With every picture left out, give the data below back exactly.

SOURCE DATA:
=== Section Start ===

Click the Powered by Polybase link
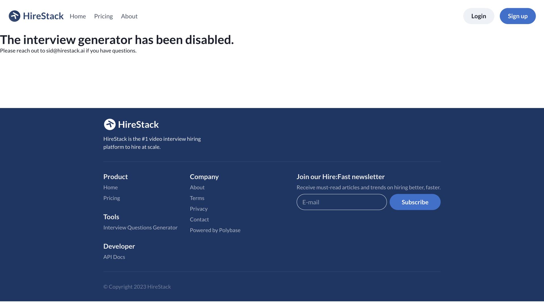The height and width of the screenshot is (306, 544). [215, 230]
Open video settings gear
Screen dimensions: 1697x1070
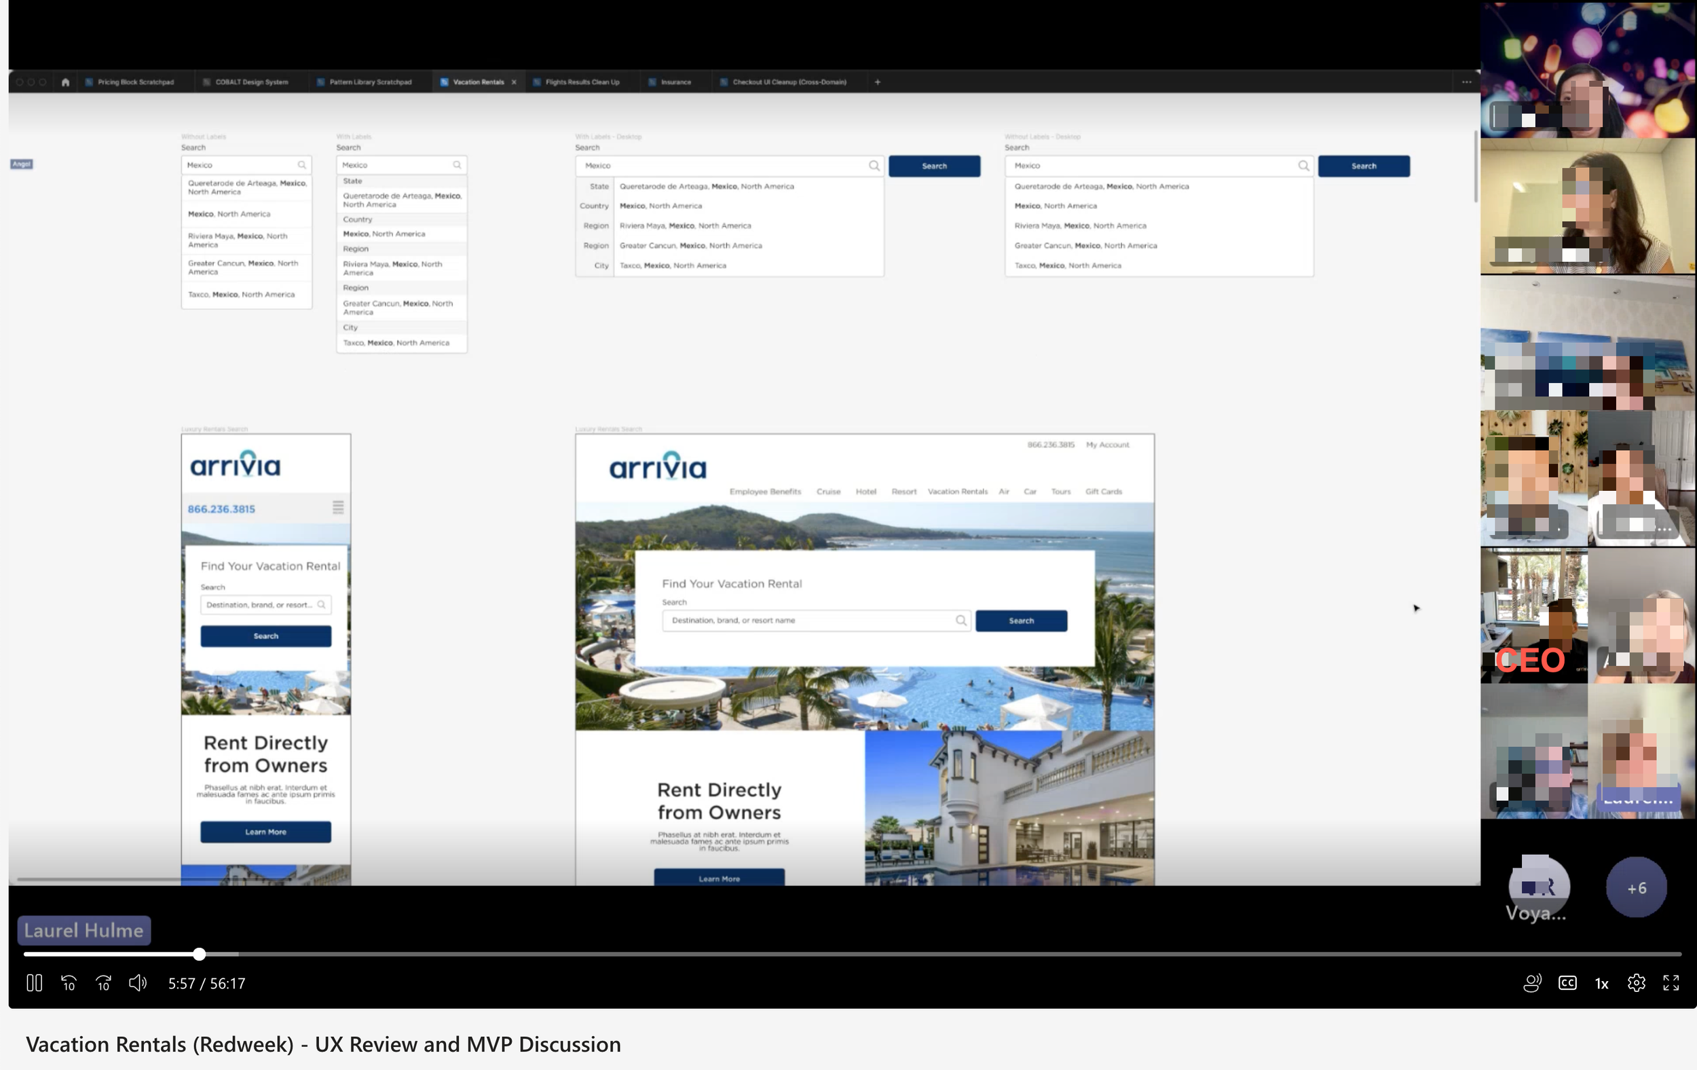tap(1636, 983)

=== Section End ===

ANSWER BOX:
Click the Powered by Polybase link
The height and width of the screenshot is (306, 544). [215, 230]
Open video settings gear
Screen dimensions: 1697x1070
tap(1636, 983)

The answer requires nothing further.